В ту зиму не было конца вечерам и балам: танцевали у графини: Лаваль, у Сухозанетши, у графини Разумовской и в Аничкове дважды в неделю.
На масленой танцовали с утра декольте и в коротких рукавах, ездили в пошевнях на Елагин, где катались с горы в больших дилижансах, как их называли. Мужики в красных рубахах правили; государь садился охотно в эти сани, и дамы. Потом переходили к другой забаве: садились, в пошевни импер<атрица>, рядом с ней или Салтыкова, или Фредерике и кня<гиня> Трубецкая; за санями привязывались салазки одна за другой, туда усаживался государь, за ним Урусова или Варенька Нелидова. На Каменном острову была лужайка, которую нарочно закидывали снегом; тут делали крутой поворот, и поднимался смех: салазки опрокидывались. Пошевни были запряжены шестериком; кучер Канчин мне говорил, что у него душа была в пятках на этом повороте, и весь он был в поту. Возвращались домой, где подавали déjeuner à la fourchette {легкий завтрак.}, попросту обед, а после обеда начинались petits jeux: à la guerre {игры: в войну.}, и кошка и мышка; беготня была во все комнаты. Звонок к сбору был в руках имп<ератрицы>. В шесть часов были уже все дома и готовились на какой-нибудь вечер. Я тогда только что вышла замуж и очень веселилась. Софья Михайловна Смирнова поселилась у нас, когда мы переехали на дачу на Каменном острову, и с ней ее воспитанник, Миша Штейдель. Софья Михайловна была горбатая и лечилась у магнетизерки Турчаниновой, у которой перебывал весь город, и рассказывали, что из немного кривого плеча княжны Марьи Труб<ецкой> вылезали волоса и катились слезы. Софья Мих<айловна>, как все горбатые, очень любила наряжаться и щеголяла маленькой ногой на высоких каблуках. Она была общительна.
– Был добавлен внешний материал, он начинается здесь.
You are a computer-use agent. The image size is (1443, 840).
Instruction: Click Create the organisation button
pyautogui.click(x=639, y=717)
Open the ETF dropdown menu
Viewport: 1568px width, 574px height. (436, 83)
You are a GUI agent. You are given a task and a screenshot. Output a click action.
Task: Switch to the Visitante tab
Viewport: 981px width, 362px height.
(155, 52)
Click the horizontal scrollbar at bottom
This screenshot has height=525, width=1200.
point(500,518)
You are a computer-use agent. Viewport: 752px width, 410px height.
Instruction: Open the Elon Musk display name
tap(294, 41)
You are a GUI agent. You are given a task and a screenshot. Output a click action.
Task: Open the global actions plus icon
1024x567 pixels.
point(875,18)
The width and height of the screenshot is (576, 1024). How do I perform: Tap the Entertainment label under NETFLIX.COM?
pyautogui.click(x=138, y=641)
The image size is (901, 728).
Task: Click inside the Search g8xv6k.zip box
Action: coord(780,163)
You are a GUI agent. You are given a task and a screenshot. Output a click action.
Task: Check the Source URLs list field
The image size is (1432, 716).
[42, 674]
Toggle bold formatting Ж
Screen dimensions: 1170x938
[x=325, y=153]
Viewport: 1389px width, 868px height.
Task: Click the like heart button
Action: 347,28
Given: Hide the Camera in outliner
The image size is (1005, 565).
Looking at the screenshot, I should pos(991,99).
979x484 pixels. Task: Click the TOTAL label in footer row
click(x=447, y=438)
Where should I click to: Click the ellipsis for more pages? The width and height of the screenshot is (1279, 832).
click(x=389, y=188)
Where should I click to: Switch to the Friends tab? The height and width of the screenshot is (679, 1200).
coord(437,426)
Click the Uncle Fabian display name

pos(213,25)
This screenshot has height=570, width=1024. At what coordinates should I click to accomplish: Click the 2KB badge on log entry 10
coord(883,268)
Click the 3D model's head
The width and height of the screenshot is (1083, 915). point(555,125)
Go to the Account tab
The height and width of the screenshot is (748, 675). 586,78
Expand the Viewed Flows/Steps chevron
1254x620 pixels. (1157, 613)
К нам часто ездил секретарь прусского посольства граф Гаген, и она с ним вела богословские разговоры. Он был фанатик католик, как и его двоюродный брат Вестфален, а она архиправославная. Геккерен тоже часто ездил. Рядом с нами жила графиня Пушкина-Урусова и давала вечера; муж ее был обжора и давал обеды. Тут явилась в свет Аврора в полном цвете красоты. Особенно у нее был необыкновенный цвет лица и зубы, как жемчуг. Виельгорский сочинил мазурку -- "Mazurka d'Aurore". Всем известны стихи Баратынского к нейэ, когда он был в изгнании в Финляндии:
Выдь, дохни нам упоеньем,
Соименница зари.
Всех румяным появленьем
Освети и озари.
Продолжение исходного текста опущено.